Researchers at the Forestry and Agricultural Biotechnology Institute (FABI) study sexual reproduction in a number of fungi, including important tree pathogens. Understanding how sexual reproduction takes place in disease-causing fungi is specifically important as it provides a platform from which to develop management, treatment and prevention strategies. Such strategies are critical if the introduction and spread of fungal pathogens are to be controlled from continent to continent and forest to forest.
Andi Wilson, a doctoral student working with Professor Brenda Wingfield, has discovered that Huntiella moniliformis, a species from a family of notorious plant pathogens, is unisexual. This means that this fungus
is able to sexually reproduce in the complete absence of a mating partner and without genes that have long been thought of as essential for sex. Understanding this system has significant ramifications for the management of this and potentially other unisexual fungi. Recently, Andi and her colleagues were able to show that it is likely that the uncontrolled expression of mating pheromones in H. moniliformis allows it to sexually reproduce in isolation.

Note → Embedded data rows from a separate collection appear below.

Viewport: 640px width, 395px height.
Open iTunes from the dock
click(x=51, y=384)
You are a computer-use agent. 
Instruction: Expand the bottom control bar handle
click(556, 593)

Postdoctoral fellows Markus Wilken and Melissa Simpson are investigating mating type switching in
the genus Ceratocystis. Melissa has recently shown
in her PhD work that these species need to delete
an entire region of the MAT locus in order for sexual recombination to occur. Markus has shown that
species in related genera also undergo this mating type switching, indicating that this mechanism is perhaps not as unique as had been thought previously.

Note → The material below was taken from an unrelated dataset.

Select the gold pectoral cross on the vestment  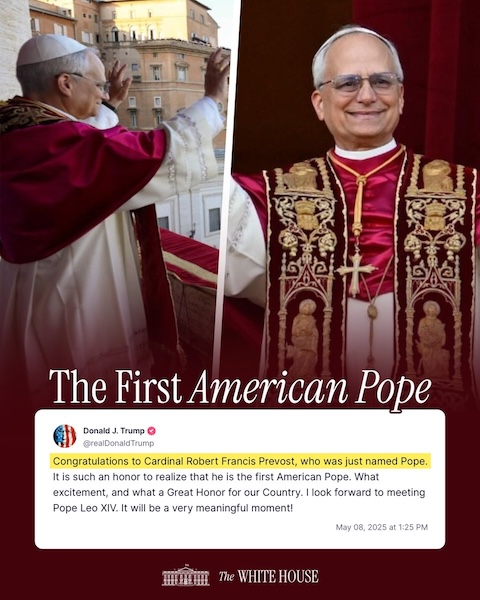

In heterothallic, or self-sterile fungal species,
identifying the genes in the MAT locus provides tools
to understand the genetic diversity of a species. In some cases, disease outbreaks are clonal lineages, whereas in others, the fungus may be more diverse. The latter are more difficult to control and it is thus essential to study the genetic diversity of a fungus
early on in the diagnostic process. With the decreasing costs of genome sequences, a number of researchers in the group, including Tuan Duong, Aquillah Kanzi
and Wilma Nel, are sequencing increasing numbers
of fungal genomes in order to elucidate the MAT locus in the species they study. While mating and sexual recombination of fungi may on the surface seem to be somewhat obscure, understanding the mating system of a fungus, and particularly a tree pathogen, is a critical first step in developing management strategies to combat these pathogens. Trees are after all an essential component of our natural environment, literally providing the oxygen we breathe.
Recent research articles on sexual reproduction in tree pathogens have been published in the journals Fungal Biology, Fungal Biology Reviews, Fungal Genetics and Biology, and PLoS One.